- **Excerpt provided**:
## begin

On Thu, Dec 19, 2013 at 2:07 AM, Maciej Fijalkowski <fijall@gmail.com>wrote:
On Thu, Dec 19, 2013 at 3:17 AM, Gregory P. Smith <greg@krypto.org> wrote:
On Tue, Dec 17, 2013 at 8:43 AM, Stefan Krah <stefan@bytereef.org>
wrote:
Maciej Fijalkowski <fijall@gmail.com> wrote:
I would like to discuss on the language summit a potential inclusion of cffi[1] into stdlib. This is a project Armin Rigo has been working for a while, with some input from other developers.
I've tried cffi (admittedly only in a toy script) and find it very nice to use.

## end

From the thread on adding cffi to the standard library, transcribe the passage starting with "On Thu, Dec 19, 2013 at 2:07" and going on through "from other developers.".

- **Given records**:
## begin

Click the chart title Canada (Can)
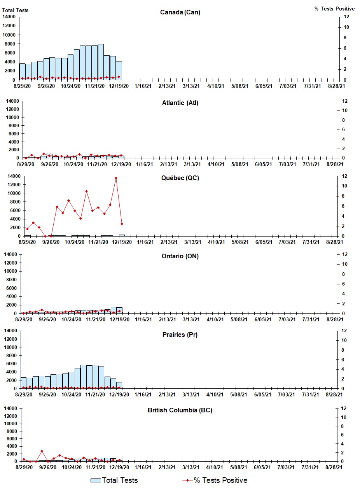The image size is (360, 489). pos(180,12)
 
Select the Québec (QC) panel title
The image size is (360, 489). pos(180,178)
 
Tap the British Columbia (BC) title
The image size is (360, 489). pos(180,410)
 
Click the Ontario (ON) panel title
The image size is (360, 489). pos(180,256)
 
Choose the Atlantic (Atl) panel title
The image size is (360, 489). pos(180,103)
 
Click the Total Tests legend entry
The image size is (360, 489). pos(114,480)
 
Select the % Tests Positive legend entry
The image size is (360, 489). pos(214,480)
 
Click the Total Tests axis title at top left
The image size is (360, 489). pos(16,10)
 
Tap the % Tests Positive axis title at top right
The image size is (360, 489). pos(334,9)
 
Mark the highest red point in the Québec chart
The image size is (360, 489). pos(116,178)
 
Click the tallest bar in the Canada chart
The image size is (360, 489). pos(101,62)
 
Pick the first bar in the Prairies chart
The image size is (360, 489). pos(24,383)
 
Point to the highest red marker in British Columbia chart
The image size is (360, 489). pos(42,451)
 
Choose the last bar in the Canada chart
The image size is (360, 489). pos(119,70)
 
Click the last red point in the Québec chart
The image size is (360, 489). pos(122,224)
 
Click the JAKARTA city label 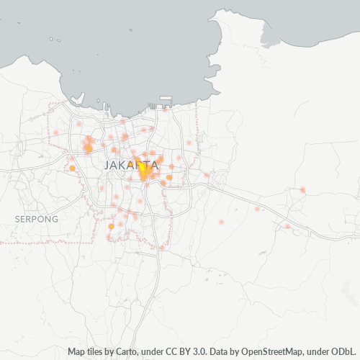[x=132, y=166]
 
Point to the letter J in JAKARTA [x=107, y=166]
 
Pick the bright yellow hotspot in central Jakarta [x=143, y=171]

## end

- **Written response**:
On Thu, Dec 19, 2013 at 2:07 AM, Maciej Fijalkowski <fijall@gmail.com>wrote:
On Thu, Dec 19, 2013 at 3:17 AM, Gregory P. Smith <greg@krypto.org> wrote:
On Tue, Dec 17, 2013 at 8:43 AM, Stefan Krah <stefan@bytereef.org>
wrote:
Maciej Fijalkowski <fijall@gmail.com> wrote:
I would like to discuss on the language summit a potential inclusion of cffi[1] into stdlib. This is a project Armin Rigo has been working for a while, with some input from other developers.